Страшное это дело – коллективная память.

Но и индивидуальная тоже хороша.

Недавно я с умилением напомнил Марине Дяченко, как любовался её дочкой в колыбельке: вся такая розовая, кро­хотная...

— А ты разве у нас в девяносто пятом был?

— Да, – отвечаю с гордостью. – Восьмого марта.

— Позволь, но Стаска родилась позже.

Секундное остолбенение.

— Минутку, минутку... – ошалело бормочу я. – Как же... Восьмое марта... девяносто пятый...

Это что же получается? Это получается, что в Киеве восьмого марта девяносто пятого года Маринка в упоении рассказывала мне о том, как прекрасен любой новорождён­ный младенчик, а у меня, стало быть, из её слов сложилась иллюзия, будто бы... Да нет же, нет!
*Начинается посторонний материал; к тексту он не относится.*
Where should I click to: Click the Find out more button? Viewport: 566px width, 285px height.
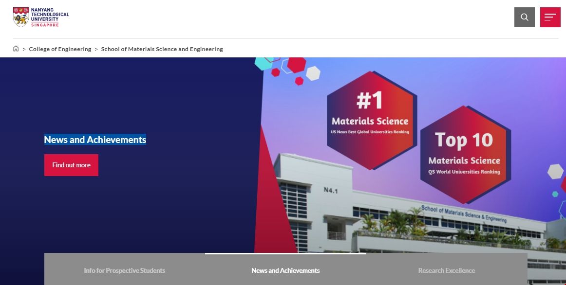click(x=71, y=165)
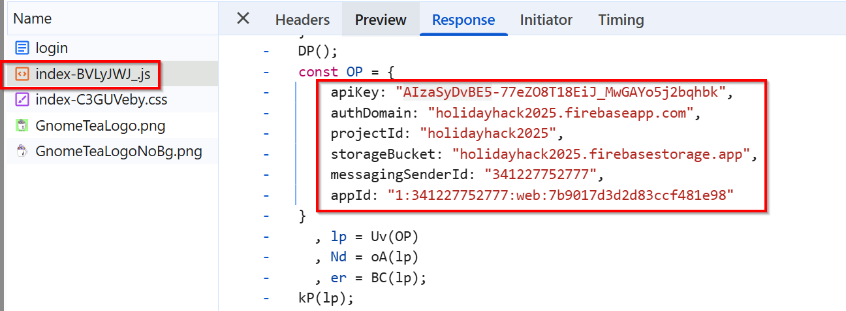The height and width of the screenshot is (311, 846).
Task: Click the index-C3GUVeby.css stylesheet icon
Action: [22, 100]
Я ведь не только Стаску – я и кроватку запомнил, и комнату. Хотя это-то как раз про­сто: счастливые Серёжа с Мариной могли показать мне зара­нее подготовленную колыбельку и прочее.

И сам собой возникает вопрос: а вдруг меня и с Брехуном память подвела? Были же случаи, когда преступник, ужас­нувшись содеянному, забывал всё напрочь!

Хорошая версия. Остроумная. Но, к сожалению, кое-что в ней представляется сомнительным. Вернёмся в Севасто­поль.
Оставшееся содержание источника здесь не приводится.